Too much eye contact can make other people more resistant to persuasion, a recent study finds.

The results fly in the face of the common advice to make strong eye contact with another person when you want to persuade them.

People in the study were even less persuaded by eye contact when they held particularly strong opposing views.

The findings are published in the journal Psychological Science, and used eye tracking technology to measure where people were looking during persuasion attempts (Chen et al., 2013).

Look ‘em in the eye…or not?

In the study, participants watched a variety of videos on issues like nuclear energy, assisted suicide and university tuition, which had been culled from the internet.

While watching them, participants were either instructed to concentrate on the speaker’s mouth or on their eyes.

Afterwards, their attitudes towards the issue were measured and compared to their attitudes beforehand.

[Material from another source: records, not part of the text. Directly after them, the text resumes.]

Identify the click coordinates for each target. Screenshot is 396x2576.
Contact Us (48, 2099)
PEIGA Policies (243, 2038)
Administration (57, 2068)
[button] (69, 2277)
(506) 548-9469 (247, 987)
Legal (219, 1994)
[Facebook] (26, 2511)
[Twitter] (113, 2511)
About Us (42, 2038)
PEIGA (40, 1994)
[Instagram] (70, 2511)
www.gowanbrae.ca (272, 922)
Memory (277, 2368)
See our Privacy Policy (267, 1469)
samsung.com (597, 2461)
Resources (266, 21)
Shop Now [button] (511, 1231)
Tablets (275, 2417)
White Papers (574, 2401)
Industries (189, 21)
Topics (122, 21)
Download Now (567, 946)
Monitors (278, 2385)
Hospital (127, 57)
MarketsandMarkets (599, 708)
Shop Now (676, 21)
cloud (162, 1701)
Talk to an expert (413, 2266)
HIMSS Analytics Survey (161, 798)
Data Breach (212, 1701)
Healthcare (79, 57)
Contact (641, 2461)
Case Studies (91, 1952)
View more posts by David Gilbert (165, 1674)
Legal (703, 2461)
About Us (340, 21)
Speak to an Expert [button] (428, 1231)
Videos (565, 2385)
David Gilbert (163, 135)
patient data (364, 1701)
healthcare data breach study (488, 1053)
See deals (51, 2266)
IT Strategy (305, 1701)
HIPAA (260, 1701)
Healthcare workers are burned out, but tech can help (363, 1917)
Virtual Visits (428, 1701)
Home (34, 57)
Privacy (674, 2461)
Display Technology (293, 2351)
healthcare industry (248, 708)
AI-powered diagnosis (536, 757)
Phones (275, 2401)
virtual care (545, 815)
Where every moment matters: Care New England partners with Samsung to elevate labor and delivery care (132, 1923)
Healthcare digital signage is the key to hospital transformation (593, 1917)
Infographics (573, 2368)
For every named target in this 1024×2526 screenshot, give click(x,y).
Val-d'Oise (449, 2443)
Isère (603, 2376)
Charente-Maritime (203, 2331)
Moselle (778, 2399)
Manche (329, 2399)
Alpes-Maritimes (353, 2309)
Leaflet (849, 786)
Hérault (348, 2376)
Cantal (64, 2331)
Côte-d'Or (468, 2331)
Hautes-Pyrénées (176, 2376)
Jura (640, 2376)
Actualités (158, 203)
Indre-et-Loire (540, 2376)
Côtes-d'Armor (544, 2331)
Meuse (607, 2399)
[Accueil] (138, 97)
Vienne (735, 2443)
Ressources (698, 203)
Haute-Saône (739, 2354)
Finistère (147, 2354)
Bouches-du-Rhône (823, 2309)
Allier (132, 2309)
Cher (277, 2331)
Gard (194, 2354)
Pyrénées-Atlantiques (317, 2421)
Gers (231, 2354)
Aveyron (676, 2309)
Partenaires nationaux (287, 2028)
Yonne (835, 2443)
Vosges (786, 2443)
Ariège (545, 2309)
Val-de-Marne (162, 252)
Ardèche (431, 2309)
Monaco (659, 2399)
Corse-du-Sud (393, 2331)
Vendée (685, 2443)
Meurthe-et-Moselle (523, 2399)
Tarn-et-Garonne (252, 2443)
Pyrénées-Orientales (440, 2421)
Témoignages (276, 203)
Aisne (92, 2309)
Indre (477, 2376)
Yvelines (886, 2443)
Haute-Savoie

People who concentrated on the eyes were less likely to be persuaded, less receptive to the message and less open to interacting with the advocate.

The study’s lead author, Frances Chen, said:

“There is a lot of cultural lore about the power of eye contact as an influence tool.”

But our findings show that direct eye contact makes skeptical listeners less likely to change their minds, not more, as previously believed.”

The situation rules

The results are a reminder that the amount of eye contact that’s beneficial depends heavily on the situation.

Here are some norms from a previous article on how eye contact works:

“In groups people tend to look directly at another person for about 3-5 seconds, but when it’s one-to-one this increases to 7-10 seconds before they glance away.

There’s also the percentage of time spent looking at someone, compared with looking away from them.

Using self-tracking technologies, it seems the normal amount is anything between 30% to 60%. It will generally be more when you are listening and less when you are talking.”

People who know each other well, or are having a particularly ‘friendly’ conversation, often engage in more eye contact.

However, in some circumstances, high levels of eye contact are associated with dominance and intimidation.

That’s probably why people are more likely to comply with a simple request when looked in the eye:

“A whole raft of research shows the persuasive power of looking into someone’s eyes when making a request for compliance.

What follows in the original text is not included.